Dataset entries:
--- START ---

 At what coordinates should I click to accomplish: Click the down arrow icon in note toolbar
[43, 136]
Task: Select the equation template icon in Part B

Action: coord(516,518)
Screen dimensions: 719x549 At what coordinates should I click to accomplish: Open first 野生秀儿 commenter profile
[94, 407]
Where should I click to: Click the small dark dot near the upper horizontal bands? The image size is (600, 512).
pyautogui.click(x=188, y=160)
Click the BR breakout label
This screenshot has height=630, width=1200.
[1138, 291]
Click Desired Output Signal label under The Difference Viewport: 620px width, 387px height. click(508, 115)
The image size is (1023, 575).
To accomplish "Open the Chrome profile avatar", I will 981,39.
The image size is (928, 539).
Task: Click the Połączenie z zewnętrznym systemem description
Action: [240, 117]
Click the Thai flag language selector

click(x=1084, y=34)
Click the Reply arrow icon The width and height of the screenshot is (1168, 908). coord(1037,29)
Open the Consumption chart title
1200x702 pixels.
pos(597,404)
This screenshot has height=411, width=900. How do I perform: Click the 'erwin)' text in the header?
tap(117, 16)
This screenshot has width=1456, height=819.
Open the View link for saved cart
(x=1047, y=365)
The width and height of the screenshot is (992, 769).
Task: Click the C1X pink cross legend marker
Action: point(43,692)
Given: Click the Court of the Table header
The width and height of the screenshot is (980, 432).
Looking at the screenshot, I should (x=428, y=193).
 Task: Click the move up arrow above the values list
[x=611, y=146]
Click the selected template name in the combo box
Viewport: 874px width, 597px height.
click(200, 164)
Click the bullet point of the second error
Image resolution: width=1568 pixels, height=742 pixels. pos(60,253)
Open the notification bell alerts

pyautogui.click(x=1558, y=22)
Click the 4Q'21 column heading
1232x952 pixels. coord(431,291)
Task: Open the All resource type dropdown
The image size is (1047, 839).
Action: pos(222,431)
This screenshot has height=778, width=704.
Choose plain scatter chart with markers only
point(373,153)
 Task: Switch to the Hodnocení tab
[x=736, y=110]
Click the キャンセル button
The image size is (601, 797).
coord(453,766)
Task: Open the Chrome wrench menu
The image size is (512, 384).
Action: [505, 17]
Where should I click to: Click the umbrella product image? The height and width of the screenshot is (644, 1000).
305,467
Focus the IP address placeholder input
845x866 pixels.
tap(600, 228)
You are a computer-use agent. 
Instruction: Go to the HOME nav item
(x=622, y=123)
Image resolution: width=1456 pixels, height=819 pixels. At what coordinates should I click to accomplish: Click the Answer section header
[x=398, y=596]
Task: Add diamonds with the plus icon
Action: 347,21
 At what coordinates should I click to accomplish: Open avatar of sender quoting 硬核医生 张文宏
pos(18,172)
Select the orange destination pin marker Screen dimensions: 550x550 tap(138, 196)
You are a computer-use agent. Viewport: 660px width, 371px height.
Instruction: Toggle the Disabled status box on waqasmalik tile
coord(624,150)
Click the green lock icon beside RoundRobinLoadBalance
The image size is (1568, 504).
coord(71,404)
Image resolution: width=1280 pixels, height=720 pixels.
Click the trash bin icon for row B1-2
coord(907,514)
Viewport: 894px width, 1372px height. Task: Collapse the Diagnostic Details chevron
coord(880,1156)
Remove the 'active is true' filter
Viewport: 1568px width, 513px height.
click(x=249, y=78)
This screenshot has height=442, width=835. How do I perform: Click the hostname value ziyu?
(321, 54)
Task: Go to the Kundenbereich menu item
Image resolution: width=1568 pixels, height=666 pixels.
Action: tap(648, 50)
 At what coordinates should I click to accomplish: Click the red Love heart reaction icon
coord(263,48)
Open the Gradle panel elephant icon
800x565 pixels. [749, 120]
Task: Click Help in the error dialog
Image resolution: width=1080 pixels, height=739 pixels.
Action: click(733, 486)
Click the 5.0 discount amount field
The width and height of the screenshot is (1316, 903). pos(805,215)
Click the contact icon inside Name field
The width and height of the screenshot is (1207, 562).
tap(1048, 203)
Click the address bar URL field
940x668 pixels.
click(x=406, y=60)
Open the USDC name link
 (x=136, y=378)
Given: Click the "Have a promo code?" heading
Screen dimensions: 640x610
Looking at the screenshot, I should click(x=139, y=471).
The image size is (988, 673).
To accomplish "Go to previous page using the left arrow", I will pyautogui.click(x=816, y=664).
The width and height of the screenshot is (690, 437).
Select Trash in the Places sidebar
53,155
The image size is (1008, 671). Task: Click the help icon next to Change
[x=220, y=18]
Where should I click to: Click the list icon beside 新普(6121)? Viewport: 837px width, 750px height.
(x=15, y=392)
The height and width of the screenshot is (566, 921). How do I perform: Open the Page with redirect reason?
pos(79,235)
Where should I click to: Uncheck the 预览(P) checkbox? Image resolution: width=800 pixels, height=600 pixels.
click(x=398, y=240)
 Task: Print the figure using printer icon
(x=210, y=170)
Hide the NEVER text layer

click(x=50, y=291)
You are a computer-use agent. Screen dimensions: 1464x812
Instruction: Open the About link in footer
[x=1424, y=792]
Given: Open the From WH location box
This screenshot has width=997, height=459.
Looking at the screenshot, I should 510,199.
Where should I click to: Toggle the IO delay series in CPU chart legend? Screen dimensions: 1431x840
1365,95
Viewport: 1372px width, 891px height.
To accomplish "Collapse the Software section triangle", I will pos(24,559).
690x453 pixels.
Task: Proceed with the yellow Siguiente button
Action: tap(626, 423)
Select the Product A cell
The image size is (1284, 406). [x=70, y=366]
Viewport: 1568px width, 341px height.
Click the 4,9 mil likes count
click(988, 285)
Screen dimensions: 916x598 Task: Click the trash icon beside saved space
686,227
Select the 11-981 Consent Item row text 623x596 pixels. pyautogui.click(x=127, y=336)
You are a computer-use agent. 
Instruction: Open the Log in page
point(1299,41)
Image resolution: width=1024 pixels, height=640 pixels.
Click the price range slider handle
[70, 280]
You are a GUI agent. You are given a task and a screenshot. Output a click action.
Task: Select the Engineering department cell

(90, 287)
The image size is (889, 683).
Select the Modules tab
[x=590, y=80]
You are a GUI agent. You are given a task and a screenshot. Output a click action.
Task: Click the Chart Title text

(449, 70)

--- END ---

Requirement: Write out exactly the lines that fall from the line with "Given: Open the From WH location box" to the line with "Viewport: 1372px width, 891px height." in the records above, keeping both ends.

Task answer:
Given: Open the From WH location box
This screenshot has width=997, height=459.
Looking at the screenshot, I should 510,199.
Where should I click to: Toggle the IO delay series in CPU chart legend? Screen dimensions: 1431x840
1365,95
Viewport: 1372px width, 891px height.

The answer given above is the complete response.